Inner product identity for cones

Question

Let $\emptyset \neq C\subseteq \mathbb R^n$ be a convex, open cone with the property that $\operatorname{int }C^* \neq \emptyset$, where $C^*$ denotes the dual cone defined by $$C^* = \{x \in \mathbb R^n: \langle x,y \rangle \geq 0 \quad \forall y \in C\}.$$ (always a closed and convex cone). Then we have for each $y\in C$ $$\inf_{x\in C^* \cap S^{n-1}} \langle x,y \rangle \geq c_y \lVert y \rVert$$ for some constant $c_y >0$. I was unable to show this. I know that $C^* \cap S^{n-1}$ is compact and the inner product is continuous, so this attains a maximum. But I failed to see why it is impossible for this minimum to be $0$. Any help appreciated!

Answer 1

Big Hint:

I think the key is that $C$ is a non-empty open cone.

If $C$ were a close cone, then $c_y$ would be 0 for any non-zero $y$ on the boundary of $C$. For example, suppose $C\subset R^2$ and $C=\{(x,0) | x\geq 0\}.$ Then $C^*=\{(x,y)| x\geq 0, y\in\mathbb R\}$. Notice that $C^*\cap S^{n-1} = \{(\sin t, \cos t) | 0\leq t\leq \pi\}$, so for any fixed $y\in C$, $y=(y_0, 0)$ and $$ \inf_{x\in C^*\cap S^{n-1}} \langle y,x\rangle = \langle(y_0, 0),(0,1)\rangle=0. $$ Hence $c_y$ would be 0.

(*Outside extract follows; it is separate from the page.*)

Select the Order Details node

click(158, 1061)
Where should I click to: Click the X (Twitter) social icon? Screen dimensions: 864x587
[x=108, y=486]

On the other hand, if $C$ is a open cone and $y\in C\setminus\{0\}$, then there exist a positive number $\epsilon>0$ such that $B(y,\epsilon)\subset C$. We know that $\langle c^*, y_b\rangle \geq 0$ for all $y_b\in B(y,\epsilon)$ and $c^* \in C^*$ by the definition of $C^*$ and the fact that $B(y,\epsilon)\subset C$. That implies that $\inf_{y_b \in B(y,\epsilon) } \langle c^*, y_b\rangle \geq 0$ for all $ c^*\in C^*$. So now we can write that for any $c^*\in S^{n-1}\cap C^*$, $$\langle B(y, \epsilon), c^* \rangle \geq 0,$$ $$\langle y - \epsilon c^*, c^* \rangle \geq 0,$$ $$\langle y , c^* \rangle - \epsilon||c^*||^2\geq 0,....$$

That line of reasoning should lead you to the answer.